Your task —
The goal is a clean copy of all the data below, with pictures dropped and everything else retyped exactly.
%%
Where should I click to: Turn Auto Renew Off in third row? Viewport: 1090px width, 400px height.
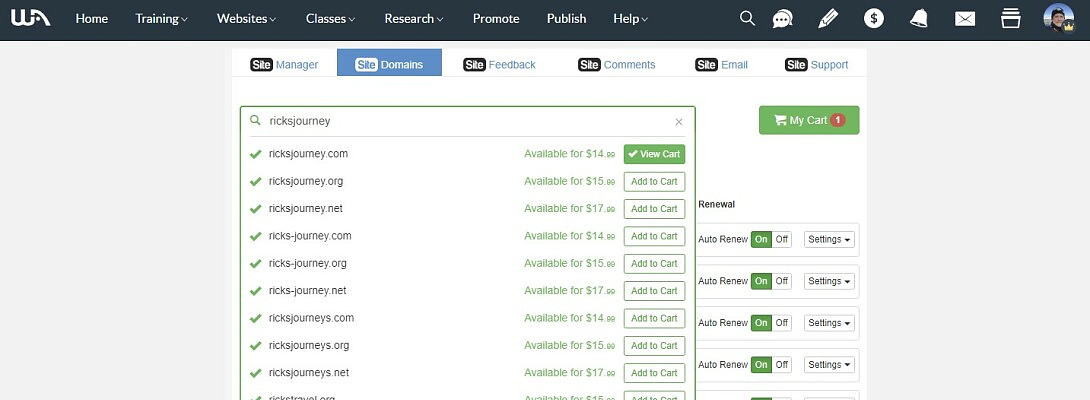[782, 323]
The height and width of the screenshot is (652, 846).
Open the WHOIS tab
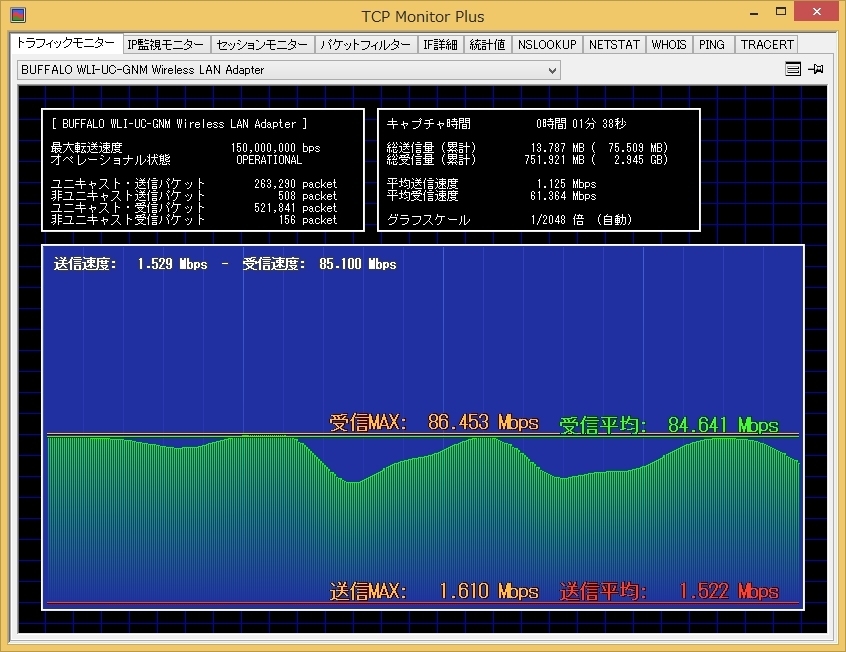[x=669, y=45]
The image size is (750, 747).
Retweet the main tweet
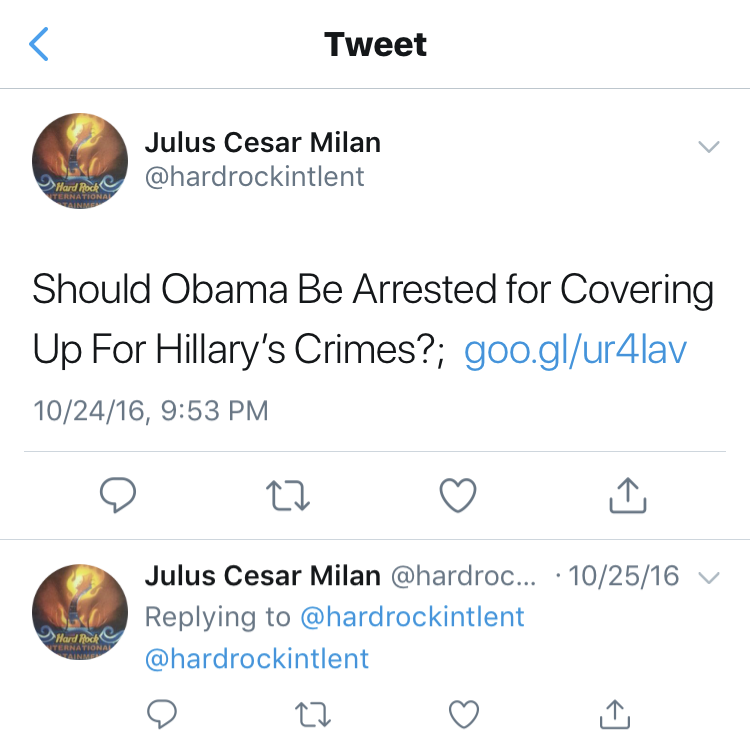(288, 495)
%%
Answer below —
Where should I click to: Turn Auto Renew Off in third row? Viewport: 1090px width, 400px height.
[782, 323]
The height and width of the screenshot is (652, 846).
Open the WHOIS tab
[x=669, y=45]
The image size is (750, 747).
Retweet the main tweet
(288, 495)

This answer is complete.